Hepatic Protective Effects of Jujuboside B through the Modulation of Inflammatory Pathways

• Published in: Biotechnology and bioprocess engineering Vol. 27; no. 3; pp. 336 - 343
• Main Authors: Lee, In-Chul, Bae, Jong-Sup
• Format: Journal Article
• Language: English
• Published: Seoul The Korean Society for Biotechnology and Bioengineering 01.06.2022; Springer Nature B.V; 한국생물공학회
• Subjects: Alanine; Alanine transaminase; Aspartate aminotransferase; aspartate transaminase; bioprocessing; Biotechnology; blood serum; Cell proliferation; Cell viability; Chemical compounds; Chemistry; Chemistry and Materials Science; Cytokines; death; Enzyme-linked immunosorbent assay; Gene expression; hepatoprotective effect; histology; Industrial and Production Engineering; Inflammation; Kinases; Lethality; Lipopolysaccharides; Liver; Liver diseases; liver failure; MAP kinase; mitogen-activated protein kinase; MyD88 protein; Pharmacology; Protein expression; Protein kinase; protein synthesis; Proteins; Research Paper; Seeds; Semen; Serum levels; Signal transduction; Signaling; Survival; survival rate; tetrazolium; therapeutics; TLR4 protein; Toll-like receptor 4; Toll-like receptors; Transaminases; Western blotting; Ziziphus jujuba var. spinosa; 생물공학; jujubisode B; liver failure; toll-like receptor; lipopolysaccharide; inflammation
• ISSN: 1226-8372; 1976-3816
• DOI: 10.1007/s12257-022-0049-1

Jujubisode B (JB) is a product extracted from the seeds of Zizyphi Spinosi Semen with the pharmacological activities such as antianxiety, anti-inflammation, and antiplatelet aggregation.
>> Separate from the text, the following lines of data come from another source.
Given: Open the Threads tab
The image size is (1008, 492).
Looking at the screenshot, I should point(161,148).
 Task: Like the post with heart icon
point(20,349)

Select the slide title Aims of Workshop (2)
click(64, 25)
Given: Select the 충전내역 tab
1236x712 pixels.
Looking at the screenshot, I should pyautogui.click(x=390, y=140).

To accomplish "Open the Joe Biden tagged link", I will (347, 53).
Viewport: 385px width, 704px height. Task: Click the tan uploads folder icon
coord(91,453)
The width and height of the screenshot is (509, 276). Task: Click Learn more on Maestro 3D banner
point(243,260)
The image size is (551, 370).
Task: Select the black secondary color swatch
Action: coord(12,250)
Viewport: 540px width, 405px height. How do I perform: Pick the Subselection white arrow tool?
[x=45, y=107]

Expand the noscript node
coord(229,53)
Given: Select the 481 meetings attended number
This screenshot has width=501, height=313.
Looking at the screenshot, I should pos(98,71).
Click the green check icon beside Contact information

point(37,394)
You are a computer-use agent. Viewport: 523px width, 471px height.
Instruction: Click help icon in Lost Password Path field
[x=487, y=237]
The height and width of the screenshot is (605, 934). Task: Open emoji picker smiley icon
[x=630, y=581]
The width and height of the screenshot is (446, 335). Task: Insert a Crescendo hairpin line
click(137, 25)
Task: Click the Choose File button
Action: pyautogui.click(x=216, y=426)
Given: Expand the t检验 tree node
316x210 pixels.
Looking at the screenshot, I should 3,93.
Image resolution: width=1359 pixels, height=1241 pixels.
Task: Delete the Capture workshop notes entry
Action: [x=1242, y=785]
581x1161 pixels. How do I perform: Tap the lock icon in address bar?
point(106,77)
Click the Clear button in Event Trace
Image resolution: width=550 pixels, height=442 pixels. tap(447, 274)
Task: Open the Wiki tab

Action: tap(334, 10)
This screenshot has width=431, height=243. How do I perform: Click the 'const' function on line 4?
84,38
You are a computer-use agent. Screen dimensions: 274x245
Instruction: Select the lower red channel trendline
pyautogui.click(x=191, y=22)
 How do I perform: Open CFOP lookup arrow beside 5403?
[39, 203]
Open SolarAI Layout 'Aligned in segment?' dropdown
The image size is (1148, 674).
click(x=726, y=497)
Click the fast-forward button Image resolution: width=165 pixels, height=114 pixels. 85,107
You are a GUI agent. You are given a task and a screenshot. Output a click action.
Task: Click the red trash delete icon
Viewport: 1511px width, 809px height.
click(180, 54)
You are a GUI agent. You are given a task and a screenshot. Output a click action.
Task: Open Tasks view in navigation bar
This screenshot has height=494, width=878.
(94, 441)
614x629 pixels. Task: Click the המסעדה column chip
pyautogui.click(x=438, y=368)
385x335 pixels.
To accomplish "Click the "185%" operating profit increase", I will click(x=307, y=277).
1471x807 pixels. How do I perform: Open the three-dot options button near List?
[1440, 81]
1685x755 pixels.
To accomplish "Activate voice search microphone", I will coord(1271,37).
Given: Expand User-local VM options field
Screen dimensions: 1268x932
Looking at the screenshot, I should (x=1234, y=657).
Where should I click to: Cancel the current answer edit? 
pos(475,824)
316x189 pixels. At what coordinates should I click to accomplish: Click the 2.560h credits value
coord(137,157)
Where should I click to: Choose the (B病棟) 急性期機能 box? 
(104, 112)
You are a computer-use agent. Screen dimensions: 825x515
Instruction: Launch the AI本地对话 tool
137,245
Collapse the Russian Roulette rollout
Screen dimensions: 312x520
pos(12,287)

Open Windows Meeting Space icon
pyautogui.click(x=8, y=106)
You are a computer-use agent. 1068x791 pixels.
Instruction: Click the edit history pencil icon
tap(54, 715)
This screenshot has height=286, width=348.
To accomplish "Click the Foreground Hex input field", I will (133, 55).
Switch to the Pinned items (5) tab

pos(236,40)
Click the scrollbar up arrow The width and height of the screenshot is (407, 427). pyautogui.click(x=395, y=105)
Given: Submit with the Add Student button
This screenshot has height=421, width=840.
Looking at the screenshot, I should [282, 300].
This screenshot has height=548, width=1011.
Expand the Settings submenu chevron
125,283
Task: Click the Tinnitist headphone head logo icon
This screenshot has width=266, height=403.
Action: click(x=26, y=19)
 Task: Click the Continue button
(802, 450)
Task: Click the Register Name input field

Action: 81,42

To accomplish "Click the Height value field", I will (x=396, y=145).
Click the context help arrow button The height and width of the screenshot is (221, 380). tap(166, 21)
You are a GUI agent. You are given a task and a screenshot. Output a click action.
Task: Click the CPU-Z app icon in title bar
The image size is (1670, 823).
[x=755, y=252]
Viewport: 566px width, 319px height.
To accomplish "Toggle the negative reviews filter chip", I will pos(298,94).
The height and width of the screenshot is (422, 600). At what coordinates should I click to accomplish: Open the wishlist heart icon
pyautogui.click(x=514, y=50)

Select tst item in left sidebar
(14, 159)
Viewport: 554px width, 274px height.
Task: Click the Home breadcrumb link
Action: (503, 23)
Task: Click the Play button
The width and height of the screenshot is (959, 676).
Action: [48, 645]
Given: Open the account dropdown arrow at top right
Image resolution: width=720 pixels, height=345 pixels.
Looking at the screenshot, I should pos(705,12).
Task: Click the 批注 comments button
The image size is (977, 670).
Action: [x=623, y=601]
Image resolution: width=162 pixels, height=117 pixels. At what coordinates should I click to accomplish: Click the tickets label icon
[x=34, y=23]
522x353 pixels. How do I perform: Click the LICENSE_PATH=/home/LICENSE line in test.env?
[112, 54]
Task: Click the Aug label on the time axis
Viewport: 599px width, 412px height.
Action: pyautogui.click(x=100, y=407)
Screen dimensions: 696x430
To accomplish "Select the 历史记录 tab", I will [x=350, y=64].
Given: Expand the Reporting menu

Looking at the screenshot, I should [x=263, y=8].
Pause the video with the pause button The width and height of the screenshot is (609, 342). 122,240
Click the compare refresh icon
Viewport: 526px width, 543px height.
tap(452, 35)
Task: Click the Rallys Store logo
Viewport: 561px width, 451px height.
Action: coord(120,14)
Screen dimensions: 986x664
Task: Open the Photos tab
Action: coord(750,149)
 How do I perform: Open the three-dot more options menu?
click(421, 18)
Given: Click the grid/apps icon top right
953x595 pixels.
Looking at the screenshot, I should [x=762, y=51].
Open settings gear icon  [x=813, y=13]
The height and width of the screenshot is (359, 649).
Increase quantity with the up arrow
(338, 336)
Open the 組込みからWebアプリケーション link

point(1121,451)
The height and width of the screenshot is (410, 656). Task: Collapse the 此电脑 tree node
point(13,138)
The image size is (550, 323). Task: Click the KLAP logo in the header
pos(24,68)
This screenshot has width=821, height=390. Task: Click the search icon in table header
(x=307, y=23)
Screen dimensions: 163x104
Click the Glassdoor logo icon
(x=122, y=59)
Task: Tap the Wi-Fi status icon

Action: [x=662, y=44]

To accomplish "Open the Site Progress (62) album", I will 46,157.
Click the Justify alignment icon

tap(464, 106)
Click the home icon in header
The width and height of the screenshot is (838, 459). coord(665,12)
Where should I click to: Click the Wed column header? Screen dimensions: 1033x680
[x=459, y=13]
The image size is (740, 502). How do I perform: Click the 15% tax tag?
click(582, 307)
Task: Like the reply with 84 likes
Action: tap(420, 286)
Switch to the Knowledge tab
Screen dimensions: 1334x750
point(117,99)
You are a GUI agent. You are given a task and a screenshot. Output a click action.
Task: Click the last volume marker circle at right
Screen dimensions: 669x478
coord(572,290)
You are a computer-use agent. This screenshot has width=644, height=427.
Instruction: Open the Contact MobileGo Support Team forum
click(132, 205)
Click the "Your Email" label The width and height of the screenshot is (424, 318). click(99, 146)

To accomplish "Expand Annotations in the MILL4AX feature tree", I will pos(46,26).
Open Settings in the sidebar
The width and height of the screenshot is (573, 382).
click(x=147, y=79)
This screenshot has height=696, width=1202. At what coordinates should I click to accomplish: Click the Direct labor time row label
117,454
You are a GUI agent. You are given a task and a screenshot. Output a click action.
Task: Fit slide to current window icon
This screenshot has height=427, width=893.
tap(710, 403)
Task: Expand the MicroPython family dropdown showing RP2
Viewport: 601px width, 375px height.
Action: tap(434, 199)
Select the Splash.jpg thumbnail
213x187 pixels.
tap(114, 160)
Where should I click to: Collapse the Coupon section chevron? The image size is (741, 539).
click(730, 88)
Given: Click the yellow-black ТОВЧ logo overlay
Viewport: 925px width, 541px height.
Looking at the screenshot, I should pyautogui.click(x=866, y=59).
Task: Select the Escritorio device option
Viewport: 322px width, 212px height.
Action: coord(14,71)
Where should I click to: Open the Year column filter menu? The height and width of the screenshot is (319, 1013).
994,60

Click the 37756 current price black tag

In this study, we evaluated the effect of JB on liver failure induced by lipopolysaccharide (LPS) and the underlying mechanisms. We established a hepatic injury model by LPS administration. Methyl Thiazolyl Tetrazolium (MTT) assay was used to detect the cellular viability effect of JB on cell proliferation. Alanine aminotransferase (ALT), aspartate aminotransferase (AST) levels, and histological analysis were used to evaluate the hepatic protective effect of JB. Western blot or enzyme-linked immunosorbent assay (ELISA) was used to detect protein expression. JB suppressed LPS-induced mice lethality and serum levels of liver damage markers without affecting the survival rate. Additionally, JB reduced inflammatory cytokines and toll-like receptor 4 (TLR4) protein expression, which were increased by LPS. LPS induced hepatic injury was also suppressed by JB treatment. The mechanism of this hepatoprotective effect of JB is mediated by the inhibiting the increased MyD88-dependent signaling, mitogen-activated protein kinase activation, and expression of inflammatory genes hepatic failure by LPS. These results suggest that JB is a potential therapeutic agent for liver disease through the inhibition of the TLR4 signaling pathway.